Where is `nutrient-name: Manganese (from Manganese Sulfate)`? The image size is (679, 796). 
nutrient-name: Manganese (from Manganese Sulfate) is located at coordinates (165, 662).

········

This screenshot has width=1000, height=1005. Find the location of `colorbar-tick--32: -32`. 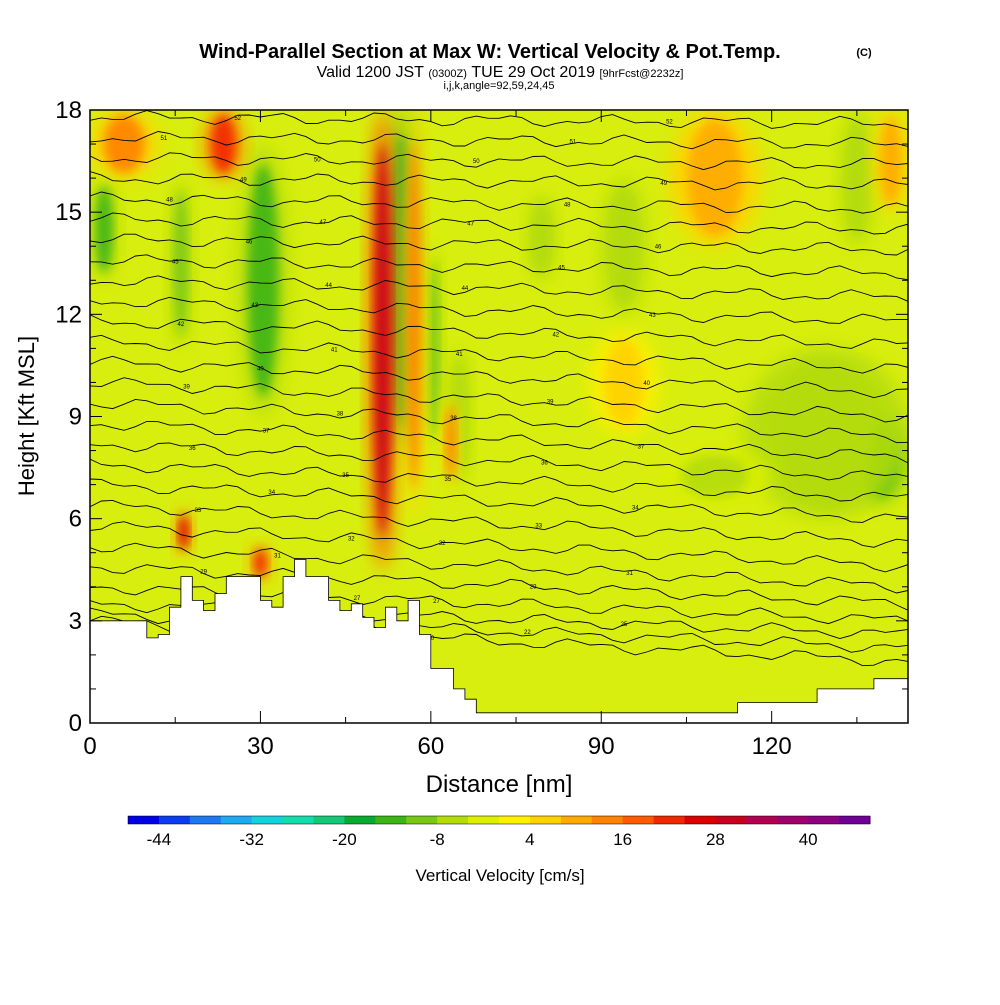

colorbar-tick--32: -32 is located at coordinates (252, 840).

········

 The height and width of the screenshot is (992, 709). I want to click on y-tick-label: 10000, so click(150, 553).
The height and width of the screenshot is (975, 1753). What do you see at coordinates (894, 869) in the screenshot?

········

- YOUR OBJECTIVE
Echo the lines from the one containing "is (679, 796)." through the one containing "nutrient-name: Manganese (from Manganese Sulfate) is", reproducing each character as it appears.

- EXERCISE OUTPUT
Where is `nutrient-name: Manganese (from Manganese Sulfate)`? The image size is (679, 796). 
nutrient-name: Manganese (from Manganese Sulfate) is located at coordinates (165, 662).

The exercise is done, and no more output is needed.